Adding to the complexity is a striking lack of financial literacy at the top of many Japanese companies. “Around 90 per cent of Japanese companies don’t have a chief financial officer (CFO),” he says.

“They have a director in charge of the corporate planning and administration department, within which sits the finance function. These management teams never really knew what return-on-equity was until the Tokyo Stock Exchange told them they had to care about it.”

Cultural factors compound this. Japanese CEOs are paid modestly by global standards but derive significant prestige from running a listed company, a status that extends to employees. Enriching shareholders at the expense of the company’s standing runs against deeply held values.

“The company is a living being to them,” Halse says. “To enrich yourself and potentially damage the company’s prestige is just not the way they think.”

The investment process

Senjin’s universe is the roughly 2,500 Japanese listed companies with a market cap below $500 million. Within that, the team, just two people: Halse in Sydney and Umezaki in Tokyo, looks for companies trading below the value of their hard assets, meaning cash, real estate and investment securities on the balance sheet, with a stable, cash-generative operating business attached. The target is more than 150 per cent upside from the point of first entry.

The easiest pathway to that upside, Halse explains, is often simply getting a company to increase its dividend.

“If a company is trading on a 3 per cent dividend yield and paying out 30 per cent of net profit, and you can get them to pay out 90 per cent or 100 per cent, then at a constant yield the share price doubles.”

In many cases, that outcome, dividend increase, buyback and an exit by selling the stake back to the company, is sufficient to capture most of the target return without requiring a complex restructuring. The decision to increase dividends is much simpler for management thau undertaking difficult operational efforts.

For situations where greater return is possible, Senjin runs LBO-style valuation models: estimating what a private equity firm would pay after liquidating real estate, deploying the cash pile and optimising margins that Japanese management teams have rarely attempted to maximise.

That analysis underpins pressure on management to consider going private, to a private equity (PE) buyer or, occasionally, a strategic acquirer. He says KKR and Bain have both found Tokyo their most profitable offices globally, largely through corporate ‘carve-out’ and friendly ‘take-private’ deals on cheap multiples where companies are facing pressure from shareholders to restructure or de-list.

Small portfolio, big returns

Senjin’s first vehicle, a highly concentrated, hybrid open/closed-end wholesale fund, has been running for eleven months. Over that period, Halse says it has returned 38.5 per cent net of fees in Australian dollar terms, or 52.6 per cent in yen terms, against a hurdle rate of 8 per cent.

Current assets under management (AUM) sits at about $10 million in the fund, with a further $15 million committed via a separately managed account for a Melbourne-based funds group.

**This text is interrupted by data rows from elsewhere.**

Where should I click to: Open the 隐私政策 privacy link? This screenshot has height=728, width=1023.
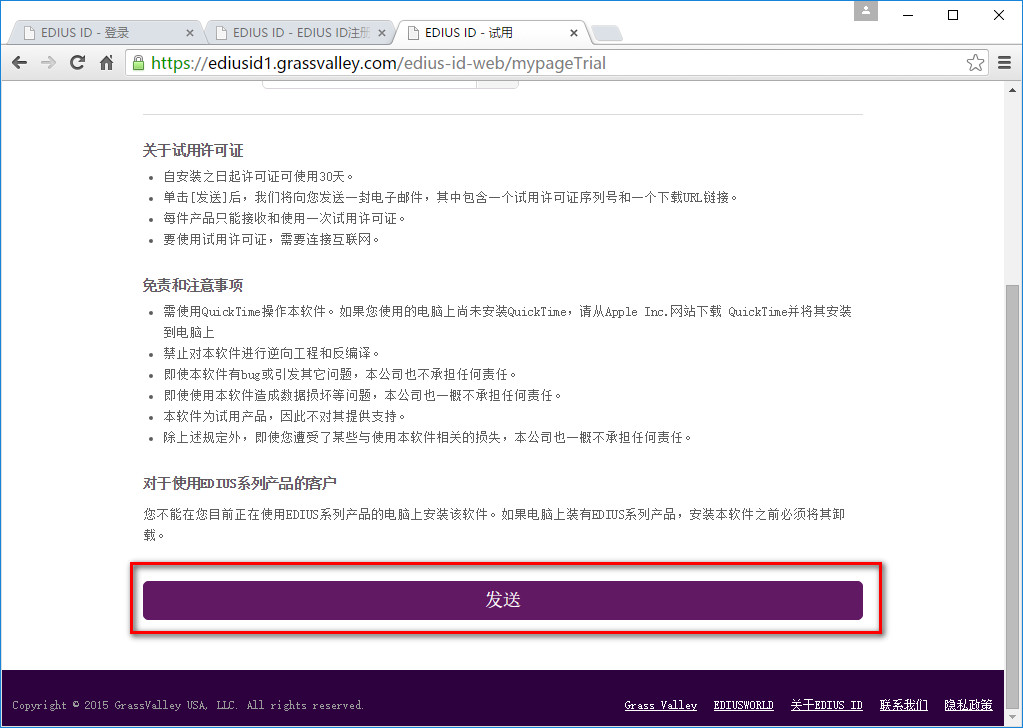coord(967,705)
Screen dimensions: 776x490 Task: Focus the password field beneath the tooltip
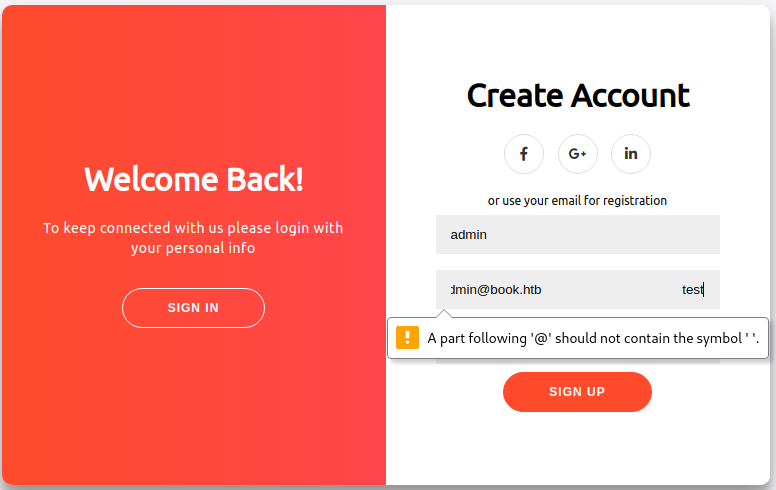(x=577, y=358)
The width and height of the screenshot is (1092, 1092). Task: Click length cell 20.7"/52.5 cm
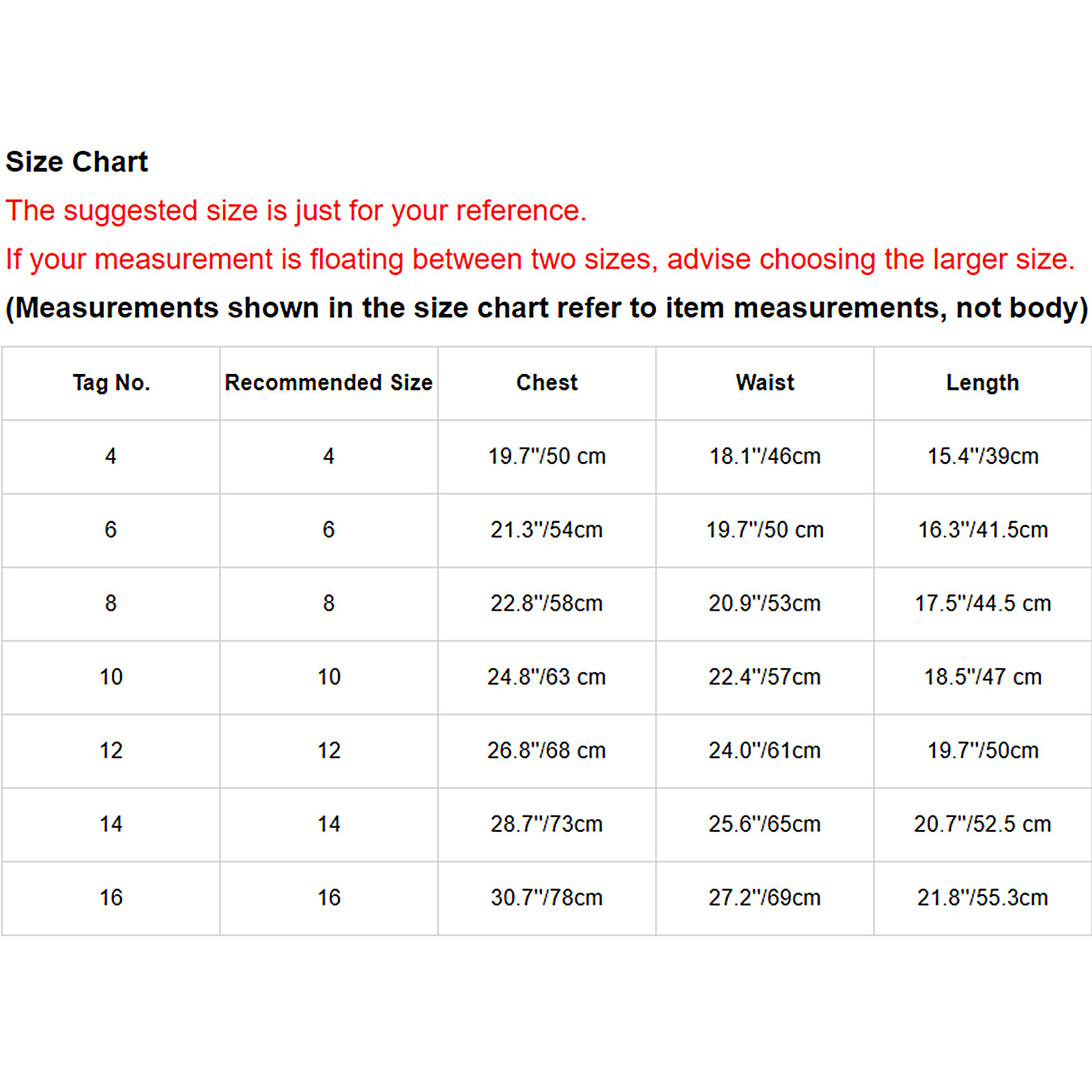tap(983, 824)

In the September quarter, Senjin plans to launch a flagship vehicle targeting the advised wealth channel, a fund holding around 20 positions, ten in its core strategy (concentrated in the top three to five), and ten in a “shadow activist” portfolio invested in larger-capitalisation companies.

This fund will offer more regular liquidity than its first vehicle. At full deployment, Halse believes the strategy has capacity for several billion dollars. The largest Japan-focused activist funds globally each manage more than US$15 billion ($21.1 billion).

“We’re a potentially high-return and lower-than-market-risk satellite addition to a global equities allocation,” says Halse. For advisers looking at where Japan small-cap activism fits, the structural reform story, and the opportunity it continues to create, still has a long way to run.